5 MILA NELLE MANI DEL CALIFFATO. Le cose non andarono meglio sotto il Bath, il Partito della Rinascita di stampo socialista che si affermò in Iraq negli Anni 60 del secolo scorso dopo l’instaurazione della repubblica. Ahmed Hasan al-Bakr, primo presidente della Repubblica irachena, ordinò due persecuzioni nei confronti degli yazidi tra il 1969 e il 1975.
Fu però con Saddam che questa minoranza conobbe per la prima volta le deportazioni forzate. Colonne di uomini e donne furono cacciati dall’Iraq e confinati in un’area montuosa a pochi chilometri dalla Siria, lo Sinjar.

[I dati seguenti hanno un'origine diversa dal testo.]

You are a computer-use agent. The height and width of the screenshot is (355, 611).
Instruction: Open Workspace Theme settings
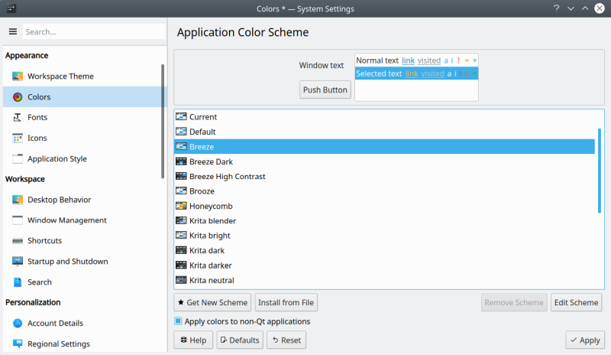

Ora anche questo luogo non è più sicuro. Su quelle montagne la scorsa estate sono morti almeno 5 mila yazidi, altrettanti sarebbero nelle mani dell’Isis. I sopravvissuti vivono in un perenne stato di fuga.

Gli uiguri, il popolo che la Cina vuole cancellare 

«Entro in un negozio, a Pechino e la commessa mi guarda male. Voglio provare un vestito, mi ferma e mi dice: “Sei uigura, esci”». È il racconto di un'italiana, in viaggio-studio a Pechino. Lei, come gli uiguri, ha un colorito olivastro e un corpo abbastanza formoso.
Le è stato intimato di uscire dal negozio in quanto gli uiguri sono cittadini di serie B, considerati parte di un’etnia inferiore rispetto alla maggioritaria etnia han. Per questo vanno tenuti alla larga affinchè non “contaminino” il resto del popolo cinese.
La rivoluzione del 1949 poggia su alcuni pilastri tra cui il ruolo preponderante del partito comunista, l’eliminazione dei culti religiosi presenti sul territorio e, appunto, la centralità dell’etnia han.
IL PIANO DI 'SOMMERSIONE ETNICA'. Un nazionalismo mosso dal desiderio di inglobare territori come il Tibet e lo Xinjiang, ricco di importanti giacimenti di combustibili fossili. È qui che risiedono da secoli gli uiguri, gruppo etnico turcofono di circa 10 milioni di persone che professano la fede musulmana sunnita.
Dal 1949 in poi, mentre il Paese si incamminava verso uno sviluppo economico senza precedenti, il centralismo di Pechino inglobava le tante etnie presenti in Cina per creare un popolo cinese che seguisse l’unica fede possibile, quella comunista.
In linea con i dettami del partito, dagli Anni 50 del secolo scorso è stato portato avanti un vero e proprio programma di “sommersione etnica”: i cinesi han sono stati trasferiti nei territori a maggioranza uigura per cancellare la loro identità.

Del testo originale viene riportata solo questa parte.